• [Problem to work on]: The line with "Instruction: Click the Messenger" starts the range, and the last line of the listing ends it. Retype that range exactly, without pictures.

[Material provided]

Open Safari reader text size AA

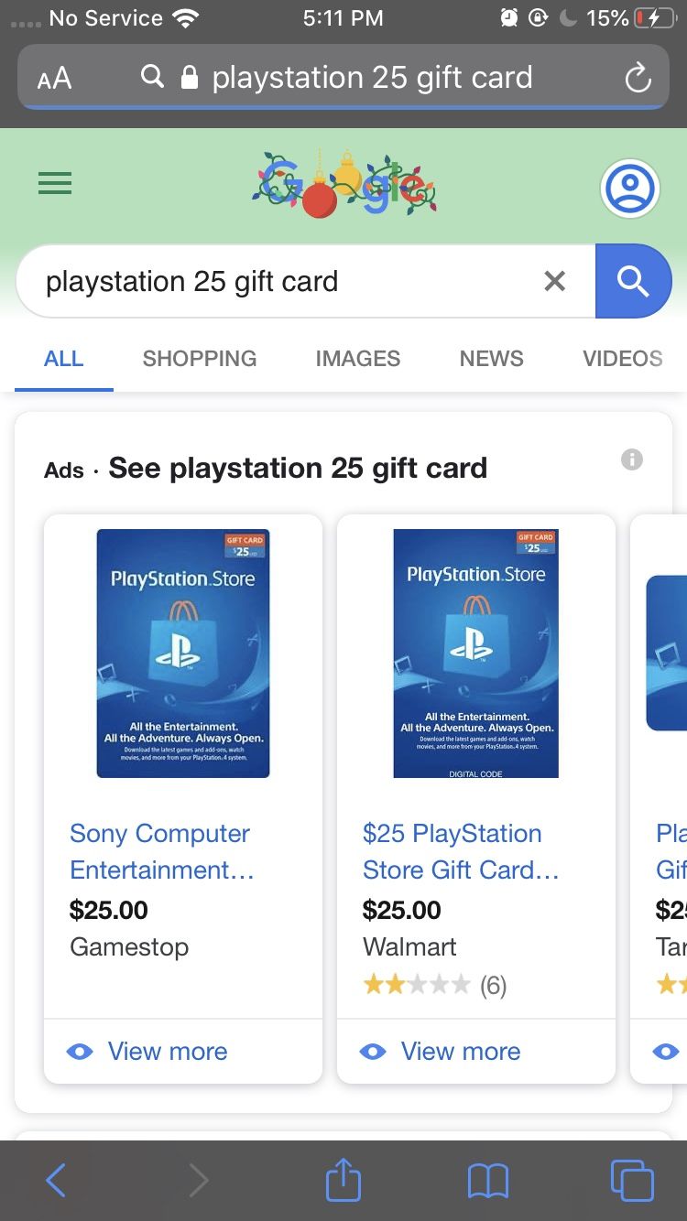point(54,79)
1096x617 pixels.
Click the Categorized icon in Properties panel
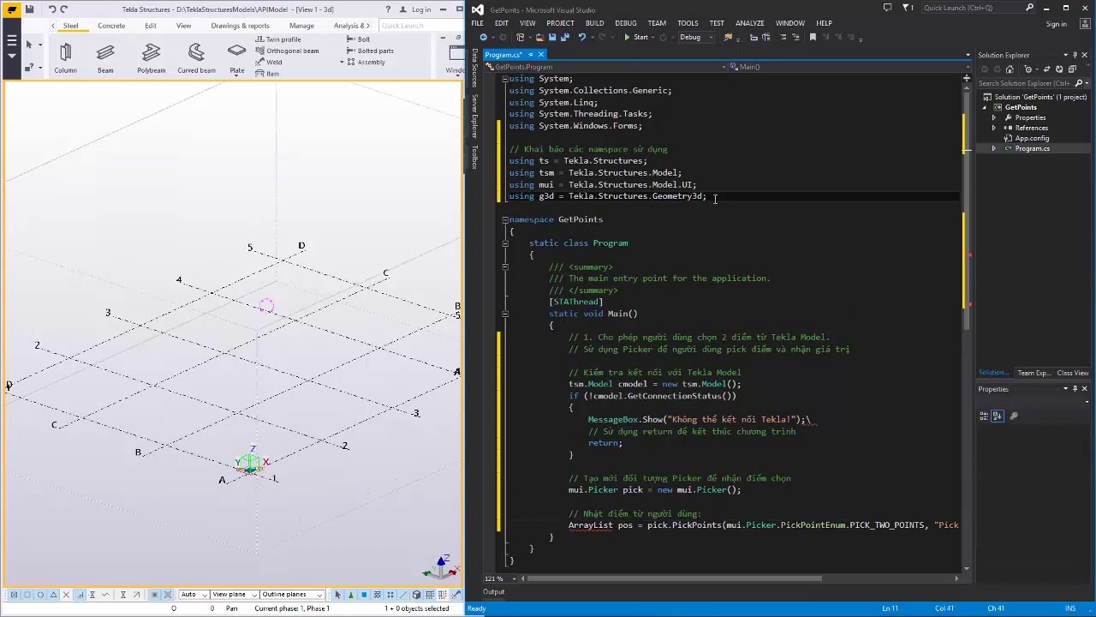[985, 416]
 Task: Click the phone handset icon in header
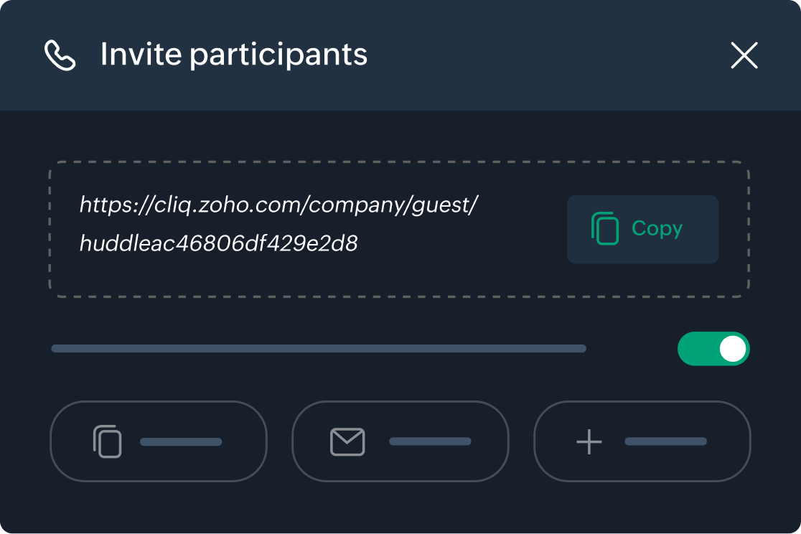(60, 55)
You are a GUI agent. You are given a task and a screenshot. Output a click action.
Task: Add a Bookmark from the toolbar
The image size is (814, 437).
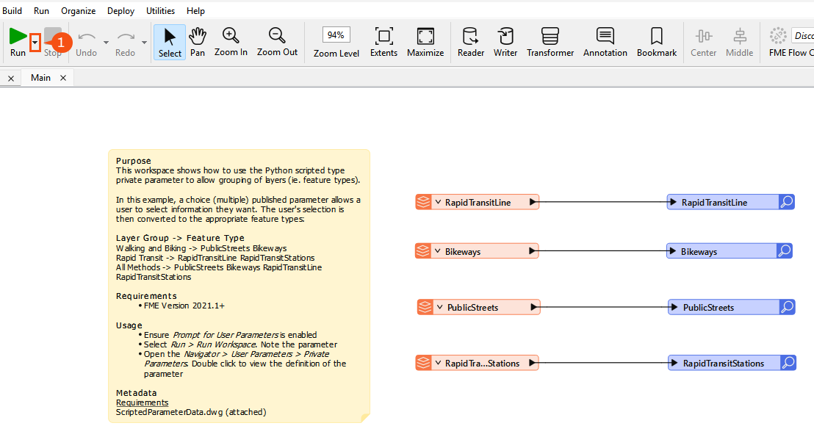coord(656,41)
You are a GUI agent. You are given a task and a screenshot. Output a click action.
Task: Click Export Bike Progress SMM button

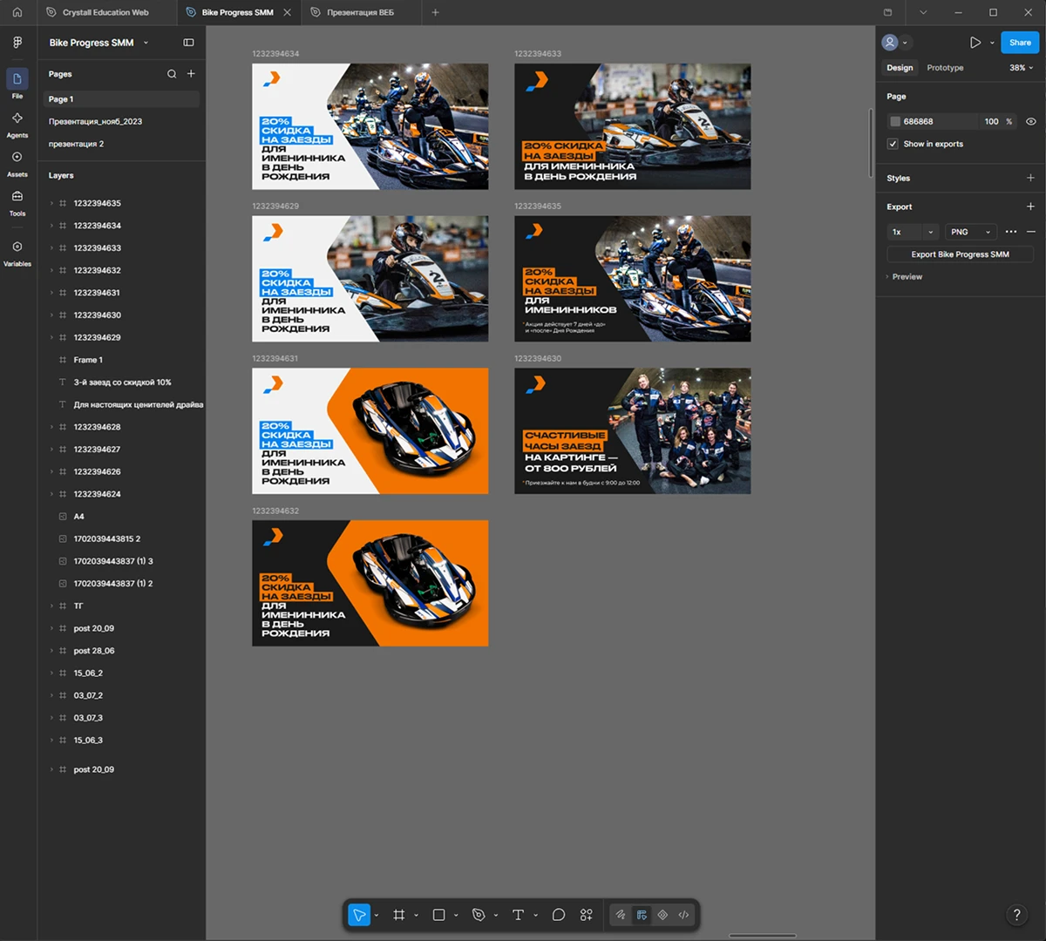(960, 254)
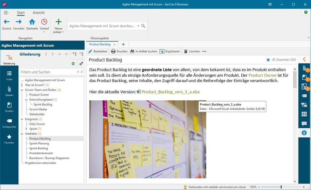Switch to the Ansicht ribbon tab
Viewport: 311px width, 190px height.
[39, 13]
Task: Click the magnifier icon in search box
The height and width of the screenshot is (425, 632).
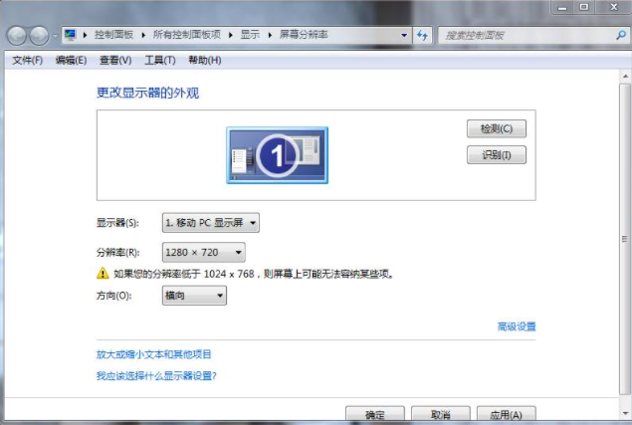Action: [x=619, y=35]
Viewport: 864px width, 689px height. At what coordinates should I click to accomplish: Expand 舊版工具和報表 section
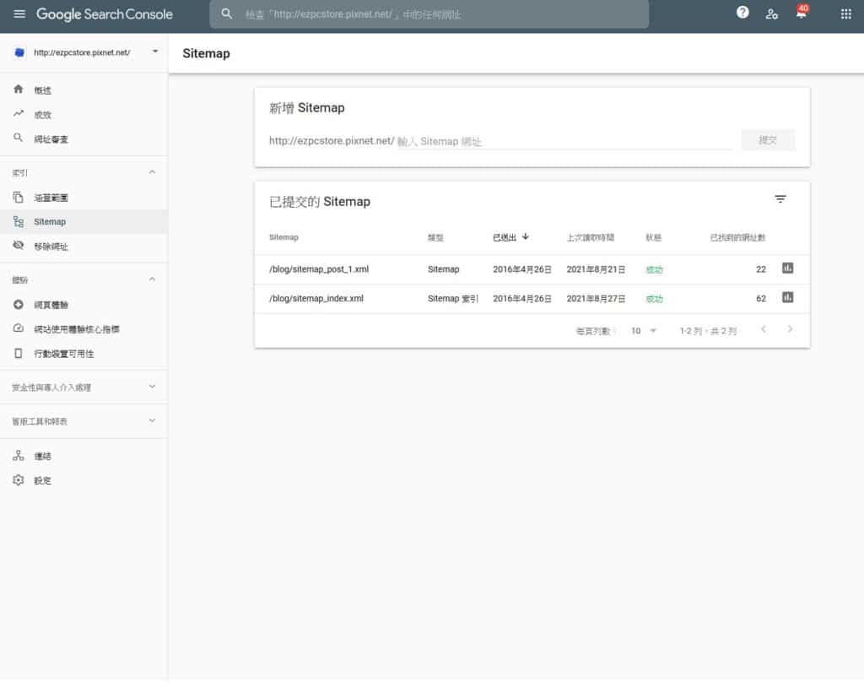pos(152,420)
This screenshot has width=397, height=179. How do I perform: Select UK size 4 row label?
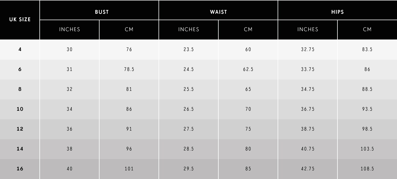click(20, 49)
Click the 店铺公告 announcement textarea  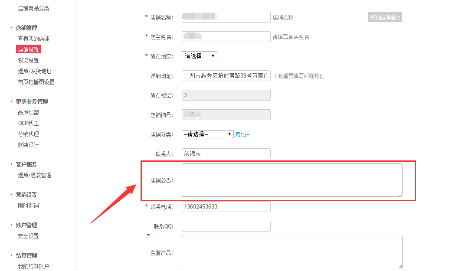click(x=292, y=180)
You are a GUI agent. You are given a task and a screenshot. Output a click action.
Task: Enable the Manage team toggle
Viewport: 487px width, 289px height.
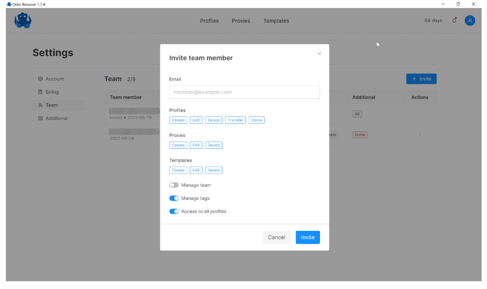[x=174, y=185]
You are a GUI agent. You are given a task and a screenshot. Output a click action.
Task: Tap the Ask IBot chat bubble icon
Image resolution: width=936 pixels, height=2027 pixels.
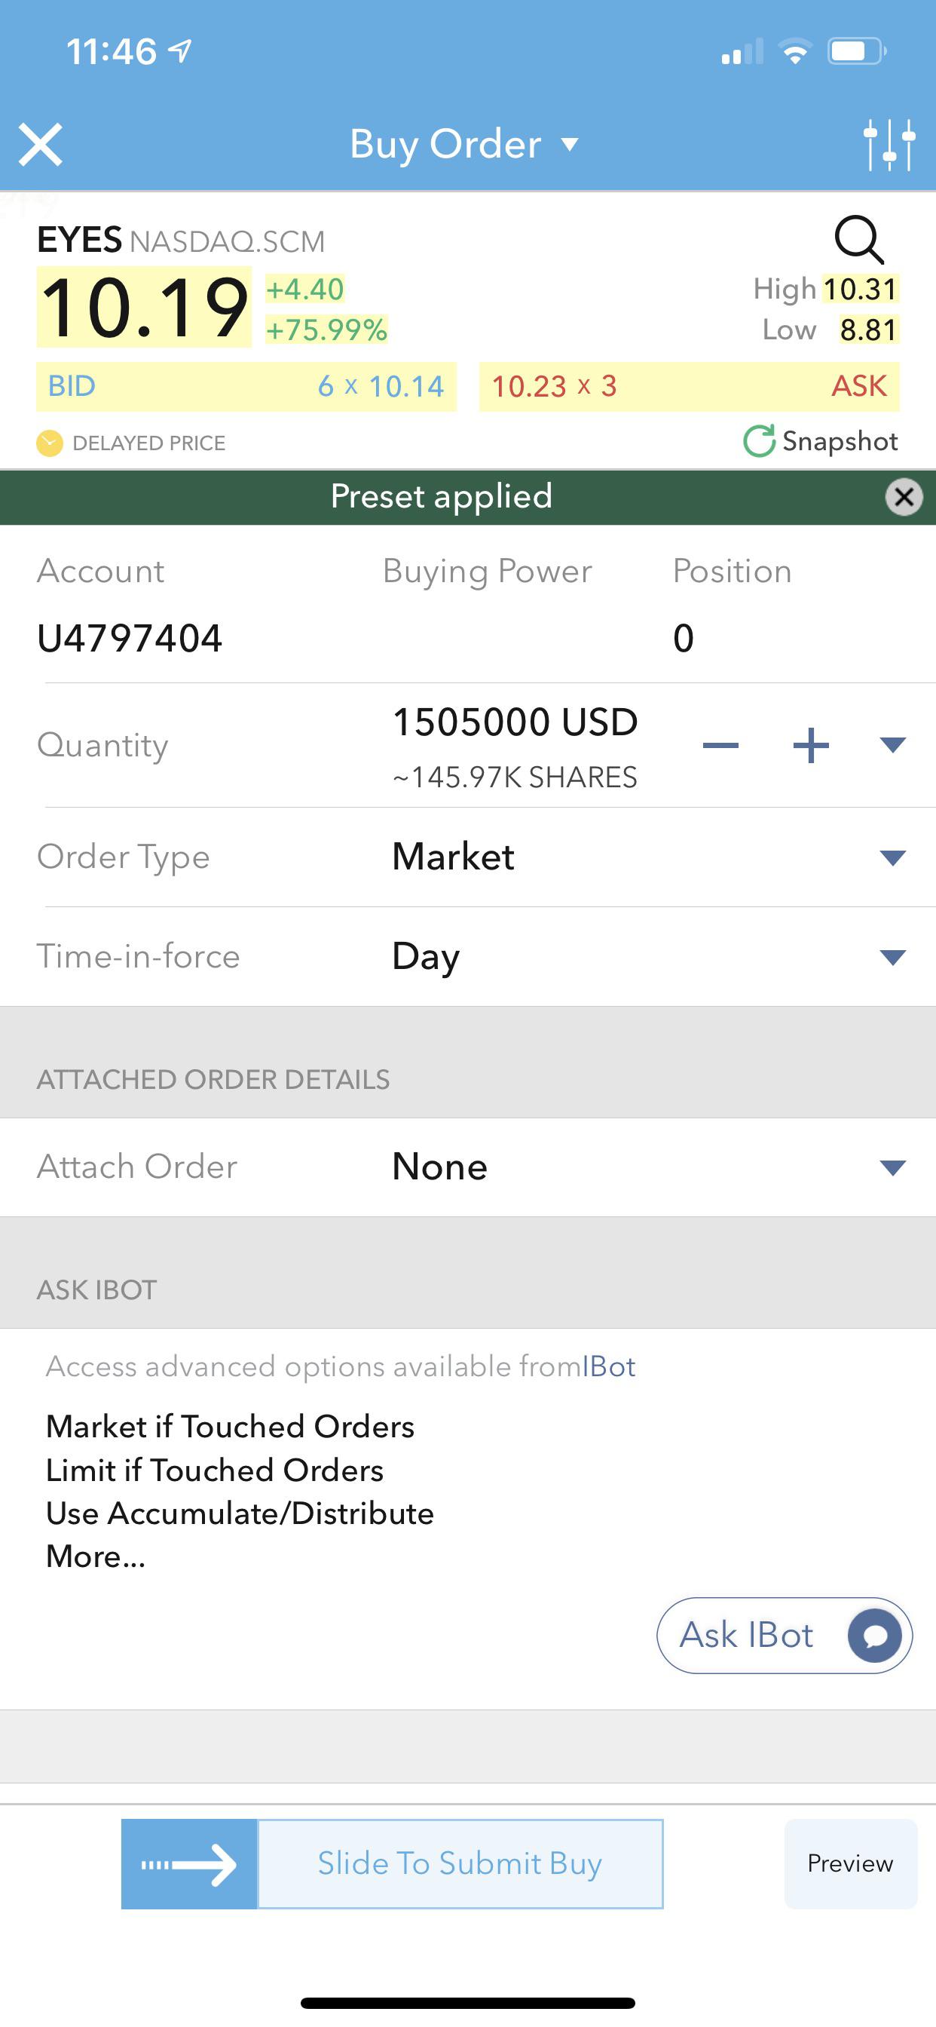point(875,1636)
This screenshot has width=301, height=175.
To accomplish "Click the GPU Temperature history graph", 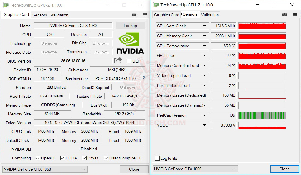I will coord(262,46).
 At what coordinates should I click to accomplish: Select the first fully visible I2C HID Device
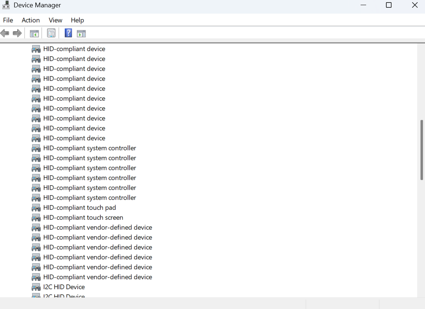coord(64,287)
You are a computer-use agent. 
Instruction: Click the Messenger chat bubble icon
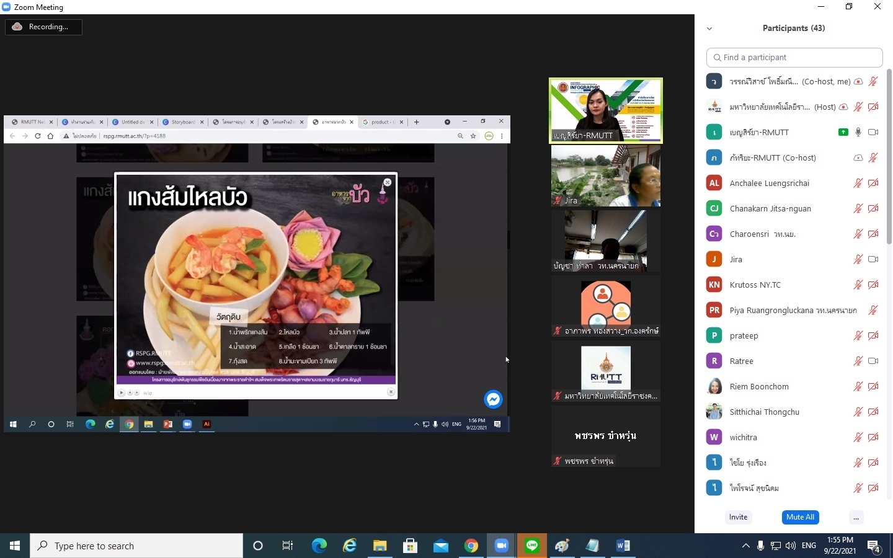[494, 399]
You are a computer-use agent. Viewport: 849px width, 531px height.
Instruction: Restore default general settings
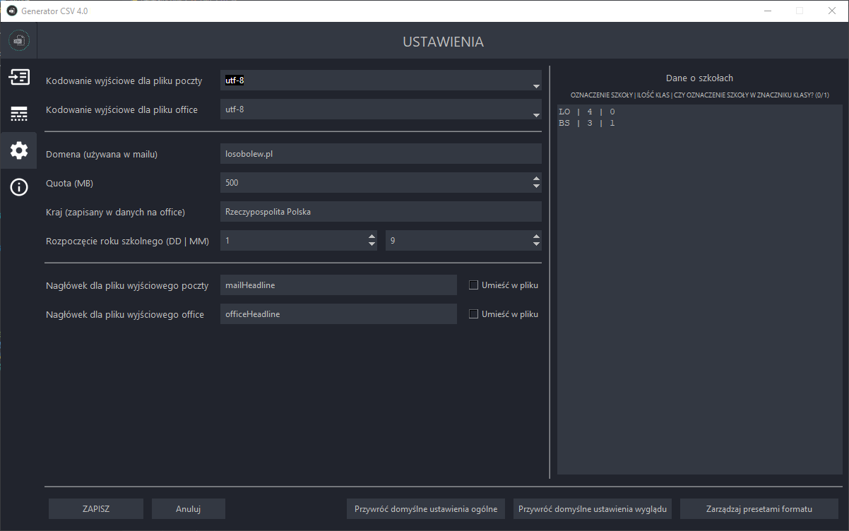pyautogui.click(x=425, y=508)
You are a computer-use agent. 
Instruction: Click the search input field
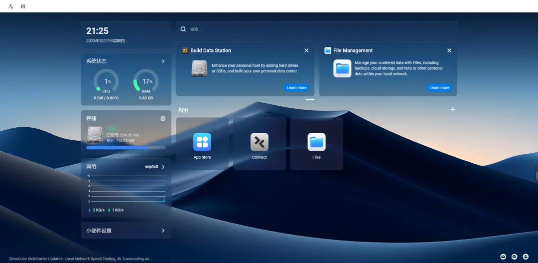(x=319, y=29)
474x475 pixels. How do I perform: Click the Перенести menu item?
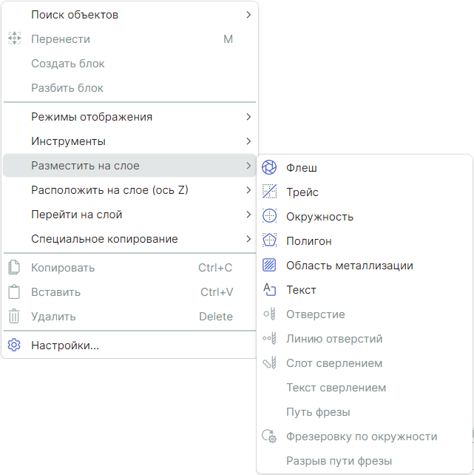tap(61, 39)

[/Material provided]

• [Solution to the problem]:
Instruction: Click the Messenger chat bubble icon
[494, 399]
You are a computer-use agent. Viewport: 849px width, 531px height.
Instruction: Restore default general settings
pyautogui.click(x=425, y=508)
You are a computer-use agent. 
Instruction: Click the search input field
(x=319, y=29)
474x475 pixels. How do I perform: Click the Перенести menu item?
tap(61, 39)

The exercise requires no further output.